I wonder what he’d have to say, if he could see me now?

He would hate to see me this way…  limping around… using a crutch.  He knew all too well about crutches, wheel chairs, and leg pain…  way more than I, or most people, ever could .   After everything he went through  what I’m going through is nothing… but, I know he wouldn’t say so… or even think so.   I bet he’d be wincing every time I did – taking on my pain… taking it away if he could.  I can picture him stiffening up his lower lip and trying to act all tough…  trying to conceal how much it bothered him – but, I would know anyway…  because I could read him like a book.  It was a mutual skill we had going on.   He’d be mad at the doctors and the world along with me…  secretly question once more a god that neither of us really believes in.  He’d want to go punch someone “right in the nose”.  But then he’d make jokes to cheer me up and remind me of all the good things I have going on in my life.  Like, how lucky I am to have all the support that I do have from my family and friends.  He’d remind me how especially great my boys are…  and how I need to do what I have to do to take care of them too…  and, he’d tell me again what a good guy my husband is…  how hard he works… (even harder lately, which is hard to imagine but true ) to take care of me and our family.  And, as usual, he’d be right.

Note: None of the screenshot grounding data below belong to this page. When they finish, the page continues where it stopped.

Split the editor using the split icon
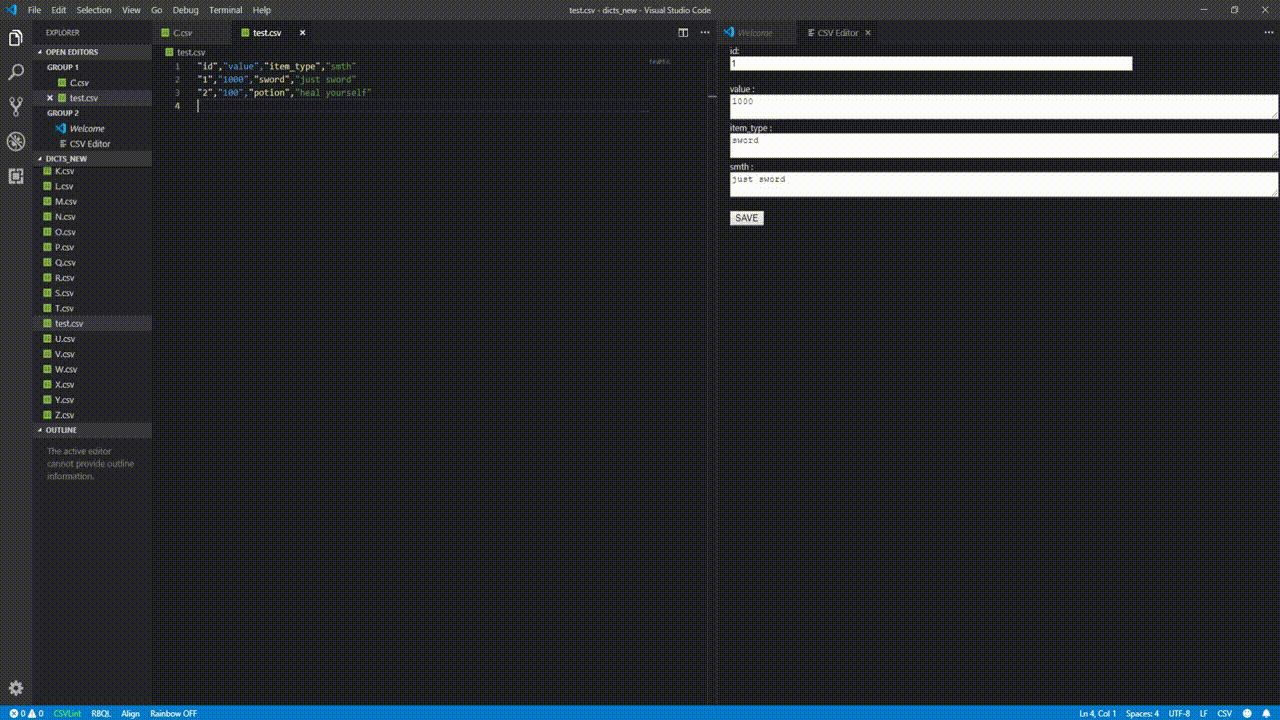This screenshot has width=1280, height=720. 682,32
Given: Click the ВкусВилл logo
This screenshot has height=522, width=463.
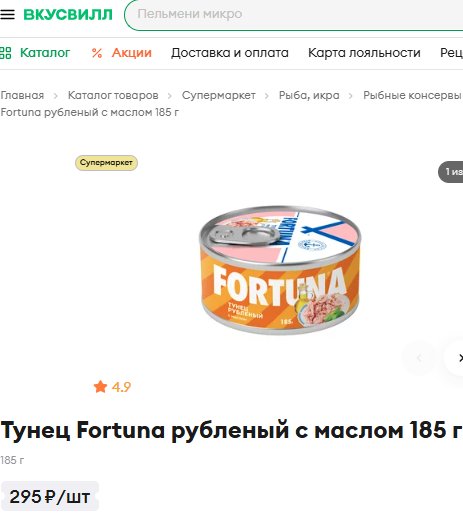Looking at the screenshot, I should click(x=68, y=15).
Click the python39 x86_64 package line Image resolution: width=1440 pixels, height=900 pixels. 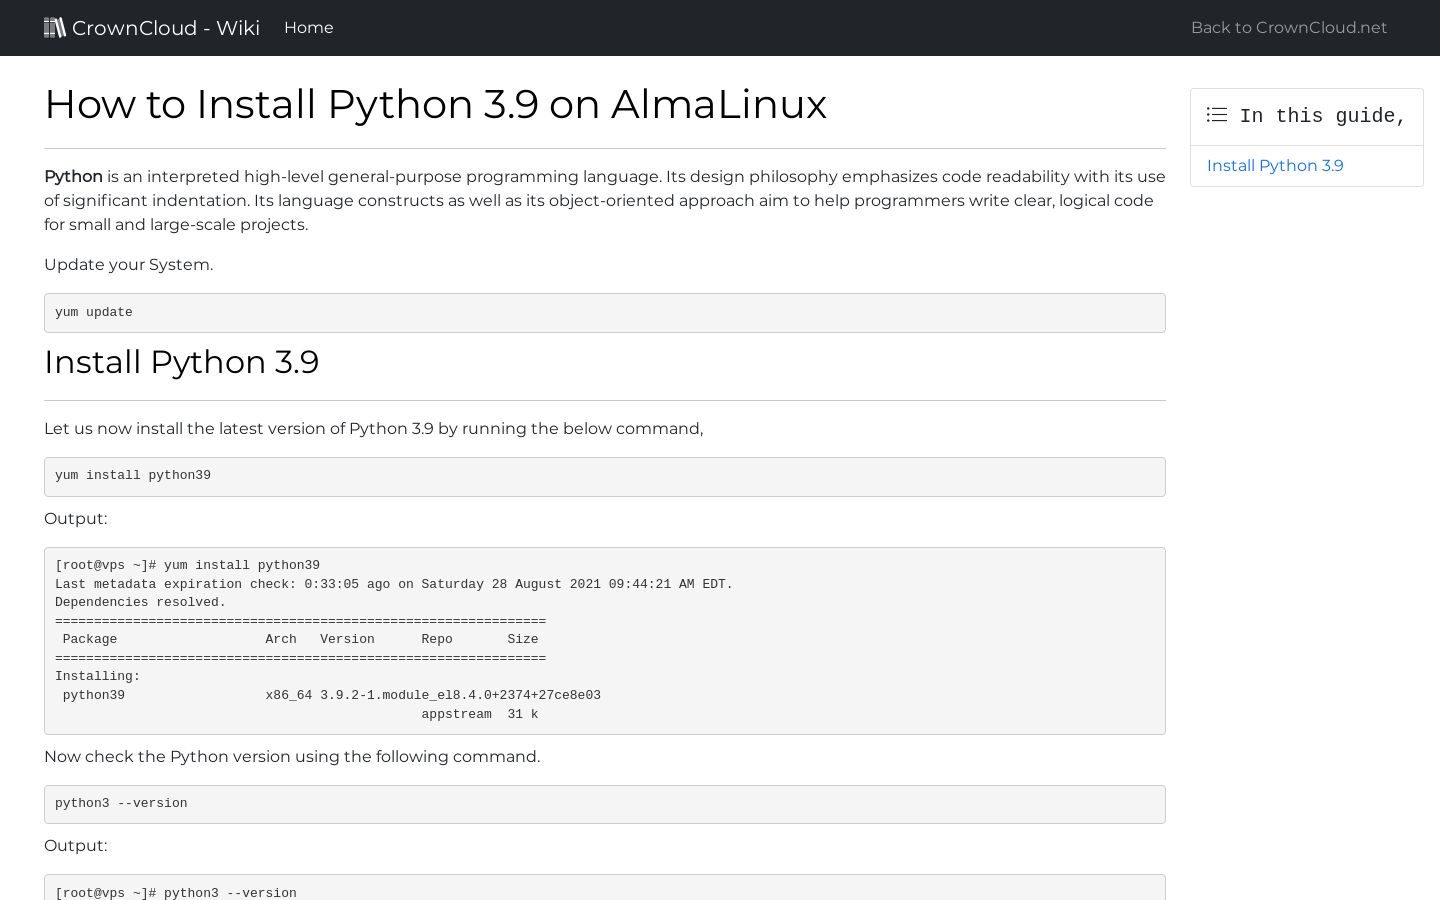coord(328,695)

Man, I miss him.  So much…
but I guess I don’t really have to wonder what he’d say after all…

~smj


Old Man, Neil Young

6 Comments to “Missing the old man…”

  1. Ahh Neil Young–young.
    Lucky you.

  2. Strange…I think of that song a lot these days…sighs.

    • the funny thing is that he didn’t write the song about his own dad… but of course, it makes us think of our own fathers… and after that, I think the meaning is so different for most of us…

  3. A touching write, love the song…yes it does bring memories of my dad to mind, good ones. Thank you.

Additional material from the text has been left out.